No. 6: Repackage, reframe, reposition (the three R's). This is the art of lawyering and the art of living. The challenge: Dealing with the unhappiness triggered when expectations and reality do not sync up. The solution: the three R's. I was with a defendant client in mediation where we settled. He had to pay some money, but I assured him doing so was a good deal, given our exposure. He smiled and said something I have never forgotten: “So you are telling me this was inexpensive tuition?” Now that's a reframe. Several years ago I was nominated for an award. I lost. But the repackage went like this: “Mike, what would you rather have: to win the award and do half of what you have done in speaking and writing? Or lose and do all you have been privileged to do?” To ask these questions is to answer them.
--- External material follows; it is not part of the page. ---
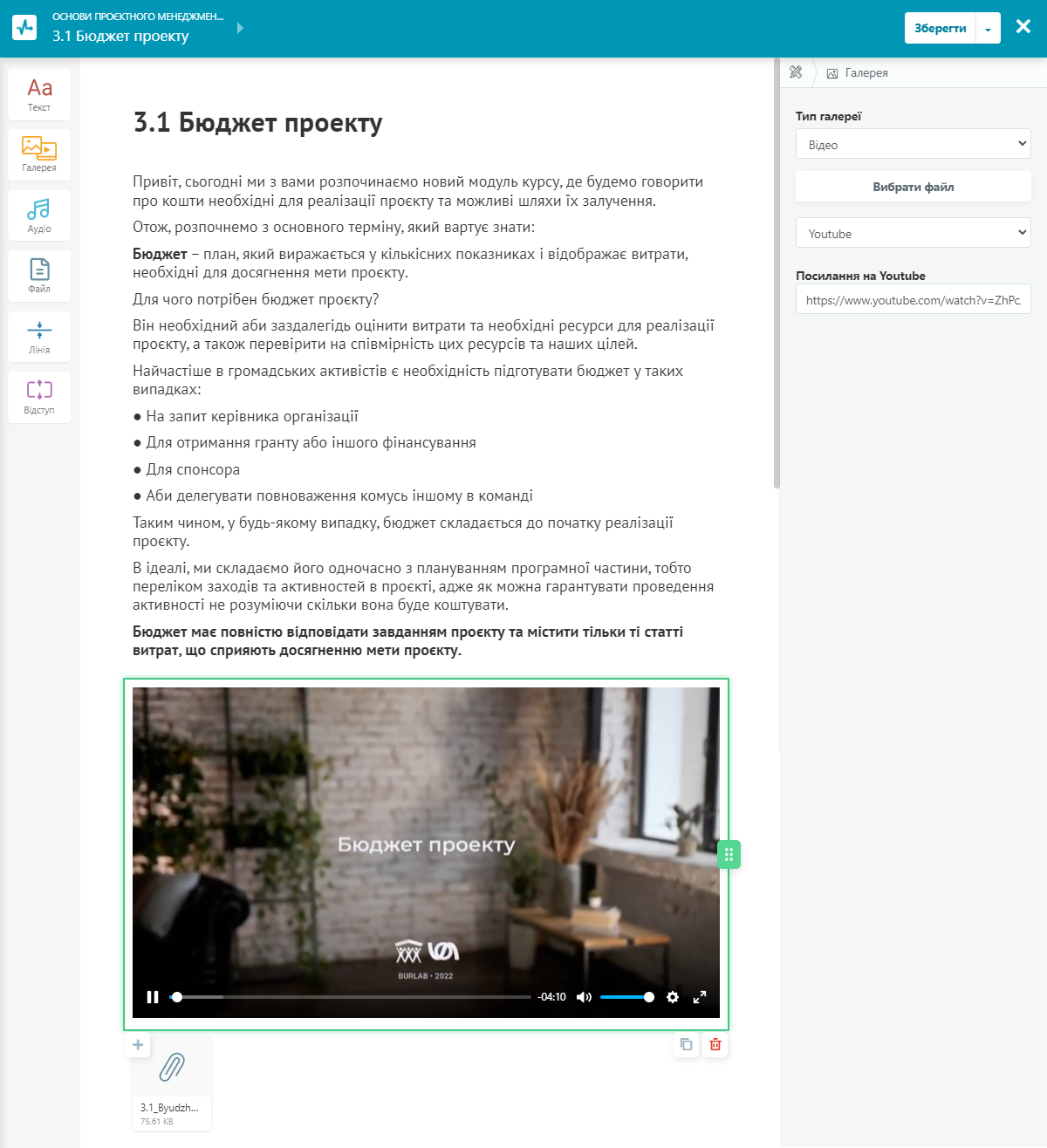Duplicate the video block
Screen dimensions: 1047x1148
(x=687, y=1044)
A birthday implies we came from nothing, but we do not. We are always here, it's just that we manifest when conditions are sufficient, and we don't when they are not.

As a child, my family visited my Polish grandmother and uncle who worked daily—dairy cows do not understand the concept of the weekend—on a 90-acre farm near Buffalo. While the adults were in the postage stamp-sized house speaking indecipherable Polish, my brother and I explored the barn and the garage. It was dingy, cluttered and utilitarian, yet wedged in between was my grandmother's flower bed.

In freezing February we saw—with our young and naked eyes—only dirt. In warming May, though, we saw the tulips and the daffodils. For me, an amazing memory and—I have come to believe—a wonderful foreshadowing.